The battle highlighted a conflict between two different provisions of the Bankruptcy Code. Section 365(h) states that, if a bankrupt-lessor of real property seeks to “reject” the lease, the non-debtor tenant may choose to retains its rights under the lease. On the other hand, section 363(f) provides that a debtor may sell property free and clear “of any interest in such property” by a non-debtor. Use of this provision, however, requires that, among other things: non-bankruptcy law permit the sale “free and clear;” the non-debtor consent; the interest be a lien; or the interest be in bona fide dispute.

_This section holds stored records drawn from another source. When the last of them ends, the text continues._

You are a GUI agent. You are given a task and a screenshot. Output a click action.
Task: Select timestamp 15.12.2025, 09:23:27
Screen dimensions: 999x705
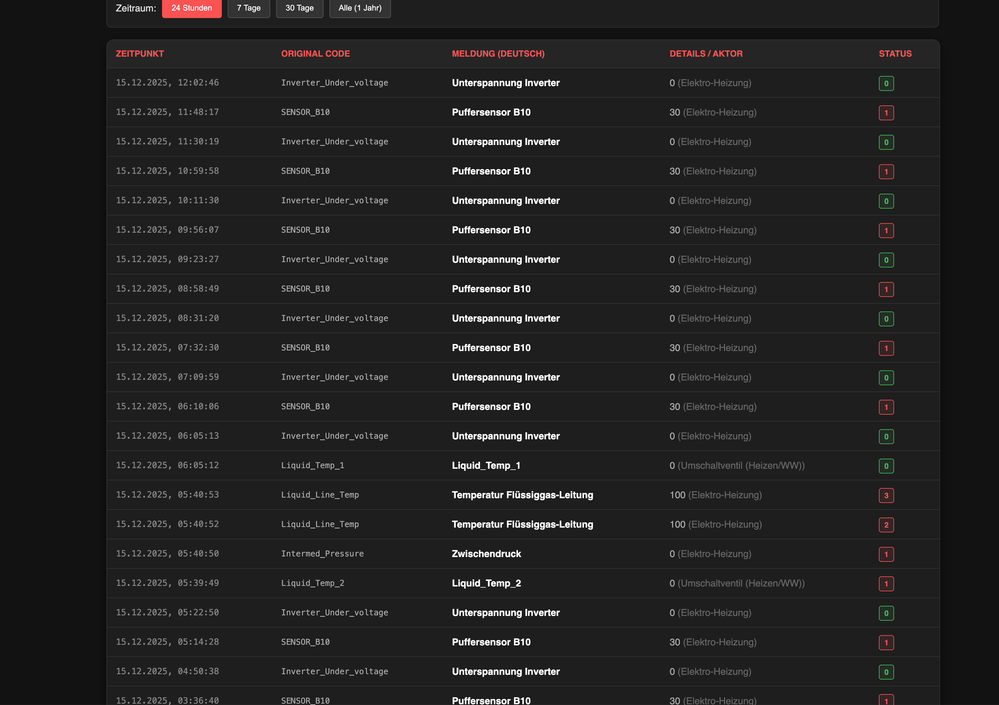[x=167, y=260]
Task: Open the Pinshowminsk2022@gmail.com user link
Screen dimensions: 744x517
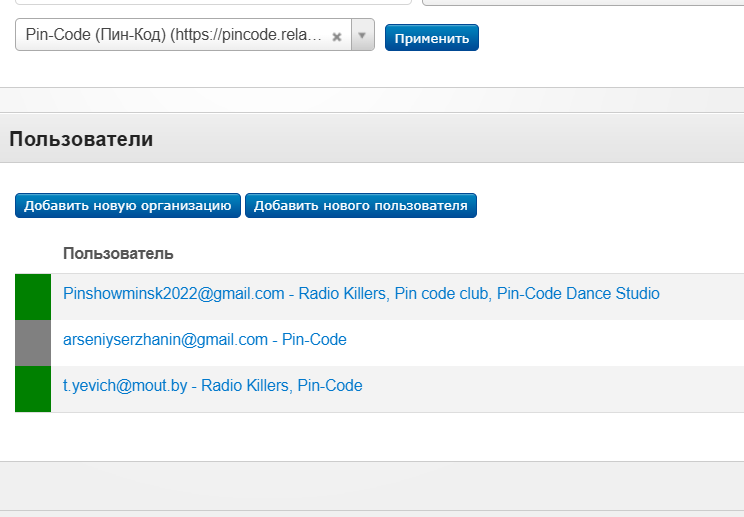Action: (x=361, y=294)
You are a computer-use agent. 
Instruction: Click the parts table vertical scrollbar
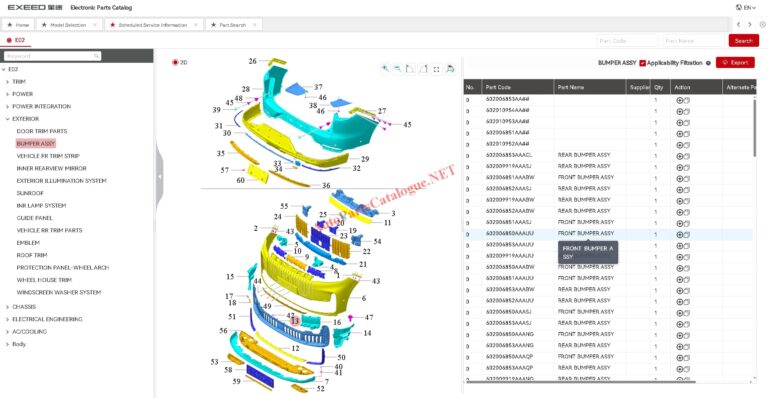coord(755,127)
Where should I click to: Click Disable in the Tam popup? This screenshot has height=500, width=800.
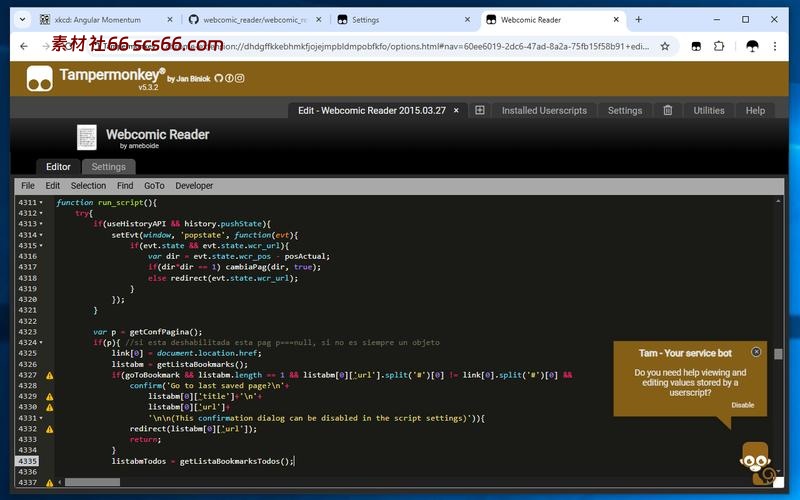[x=742, y=405]
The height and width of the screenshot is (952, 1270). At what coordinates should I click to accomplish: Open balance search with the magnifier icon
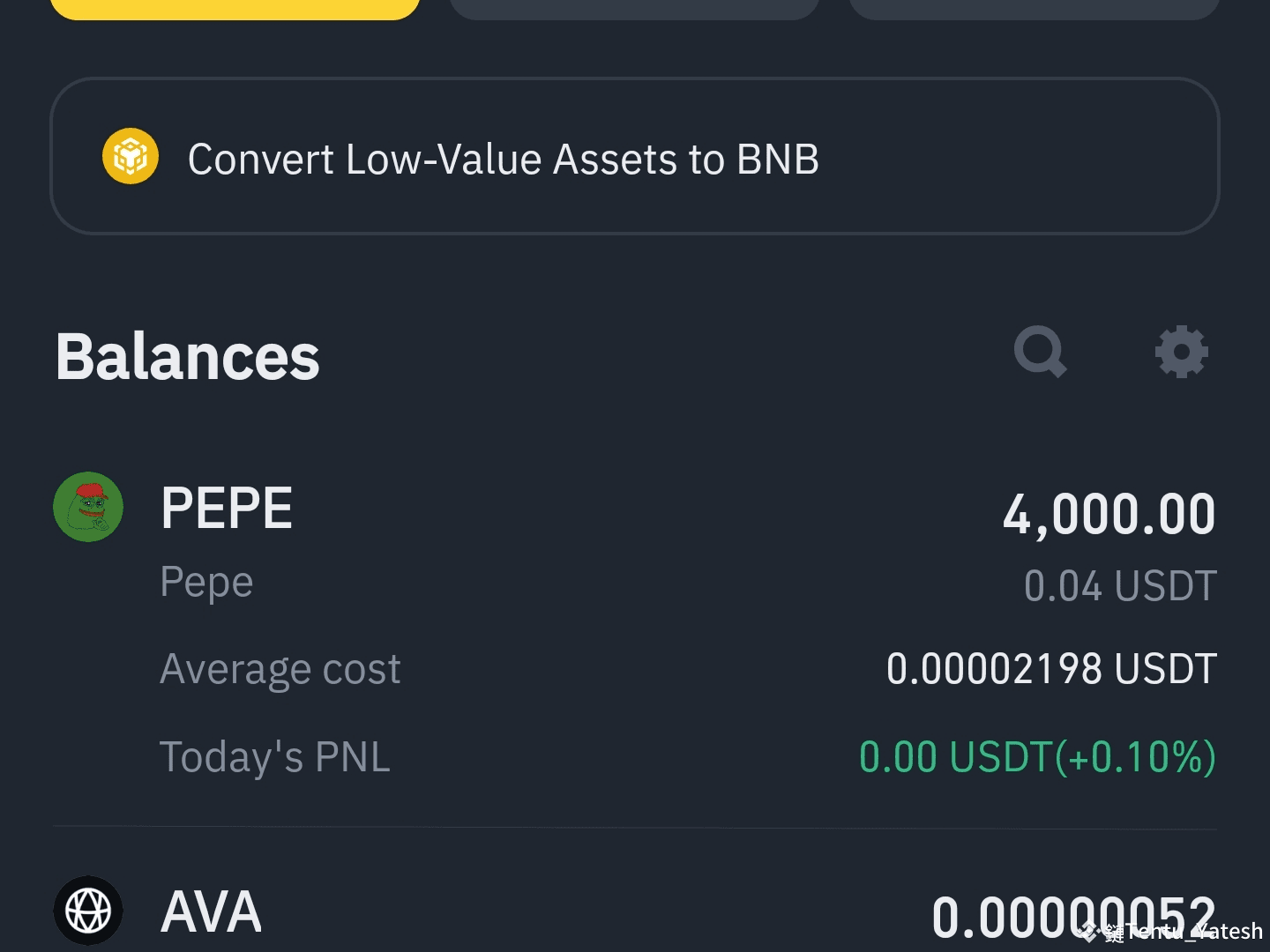(x=1041, y=353)
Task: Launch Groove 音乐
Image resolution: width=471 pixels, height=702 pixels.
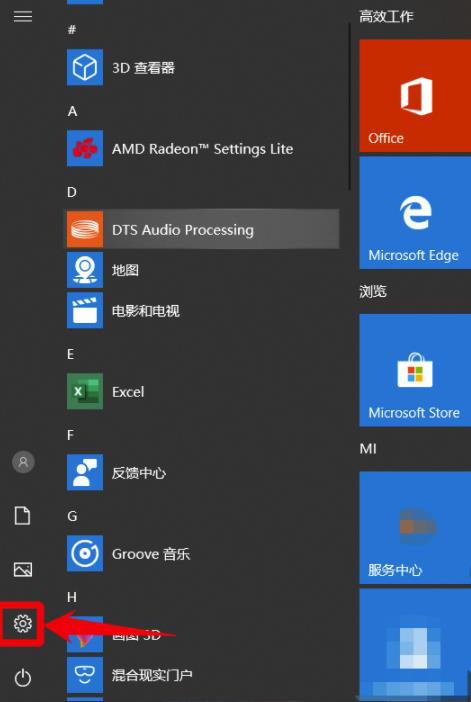Action: point(203,554)
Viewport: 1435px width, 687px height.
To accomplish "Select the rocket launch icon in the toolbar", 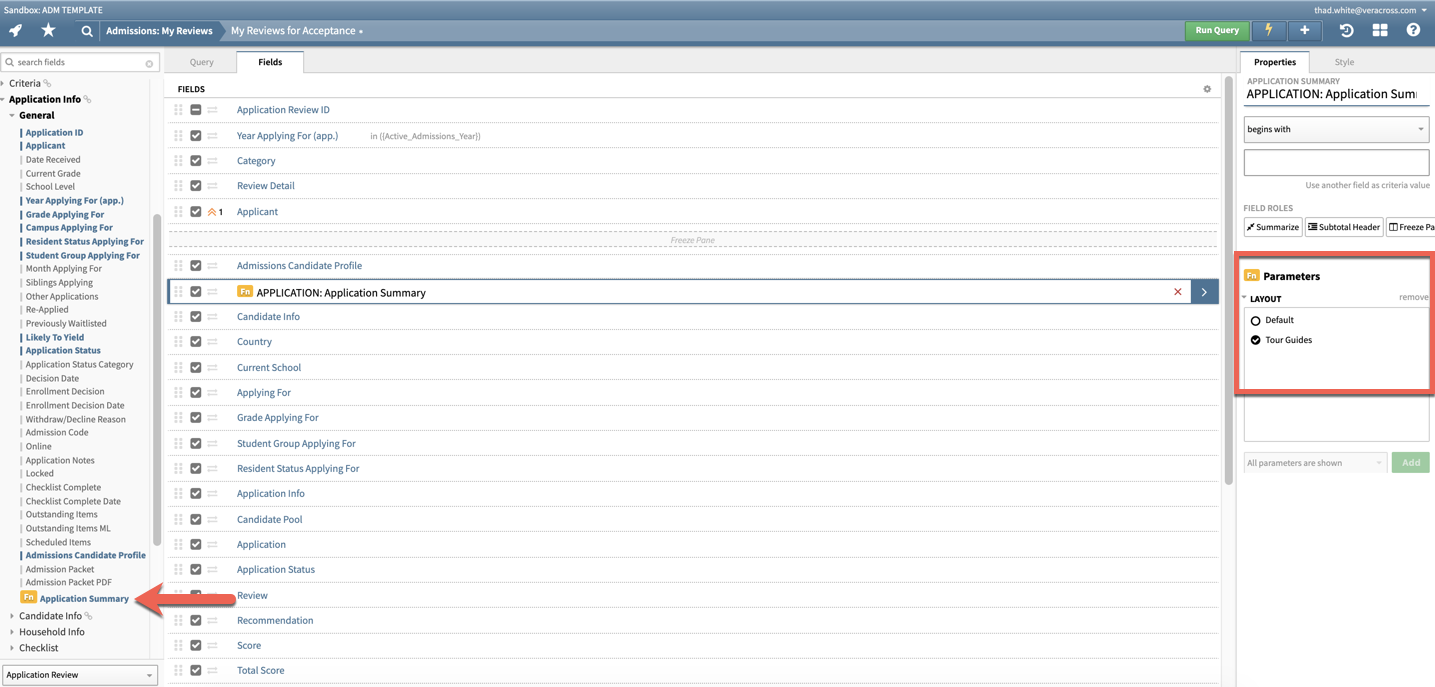I will coord(14,30).
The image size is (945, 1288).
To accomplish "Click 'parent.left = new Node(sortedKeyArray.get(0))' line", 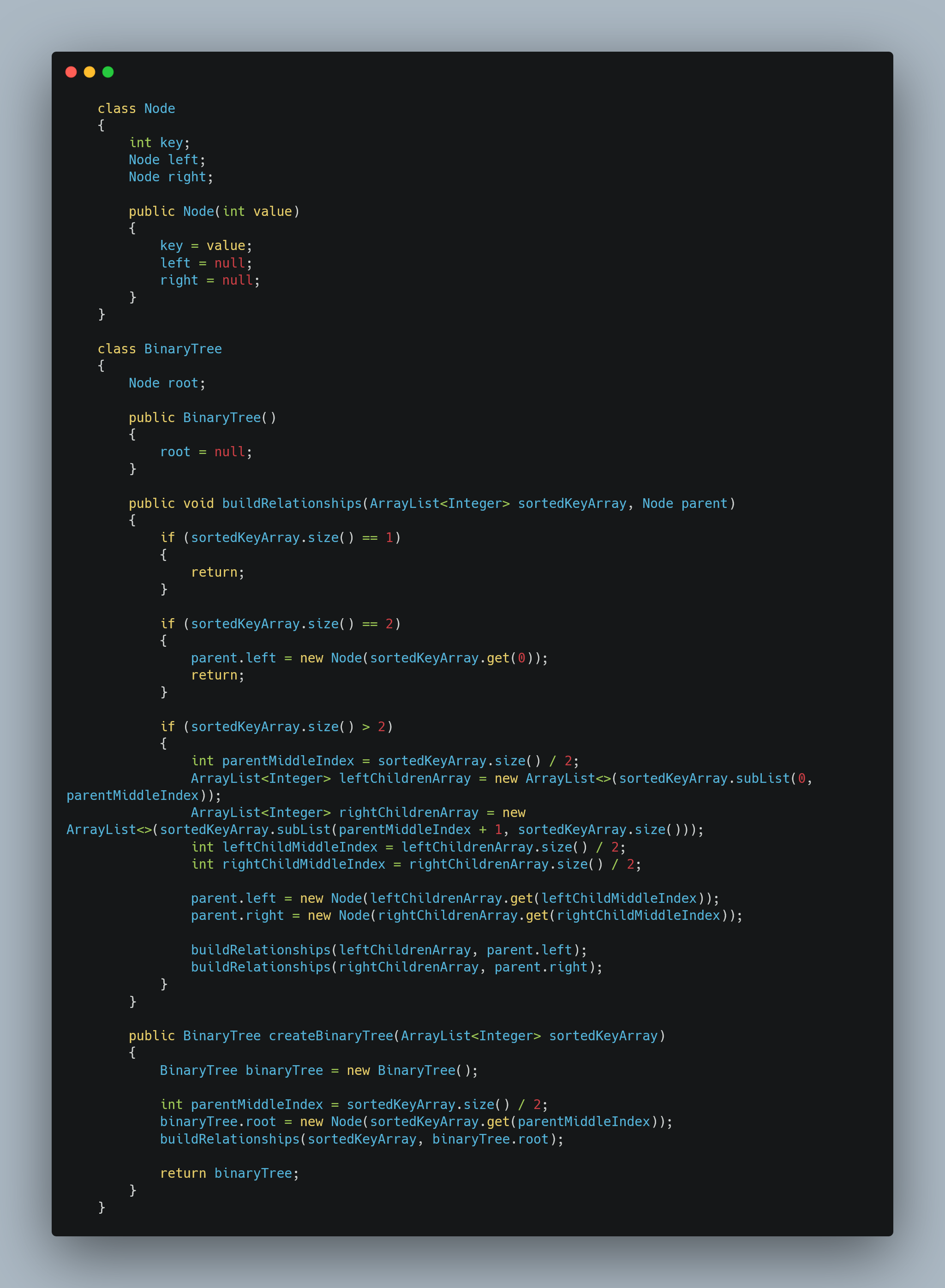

Precision Industries vs. Qualitech Steel
Revel sought to rely upon section 363(f) and claimed that it took precedence over the right of IDEA in the lease. In doing so, Revel relied upon a 2003 decision by the Seventh Circuit, Court of Appeals in Precision Industries, Inc. v. Qualitech Steel SBQ, LLC, 327 F.3rd 537 (7th Cir. 2003). This held that a debtor’s authority to sell property free and clear of any interests, including that of a lease, takes precedence over the right of a tenant to keep its leasehold interest.
The Bankruptcy Court in the Revel case relied upon this opinion, as well as on the fact that, according to Revel, the lease was in fact in bona fide dispute, since IDEA was allegedly more akin to Revel’s partner rather than a mere tenant. The Bankruptcy Court accordingly allowed the sale to go forward, thereby threatening to void the IDEA lease.
The case was then appealed from the Bankruptcy Court’s decision, on an emergency motion to stay the sale order. Ultimately, the Third Circuit granted the stay. This will enable the matter to be fully decided on the merits, and hopefully for the Third Circuit to provide some clarity to what is now a murky area of bankruptcy law.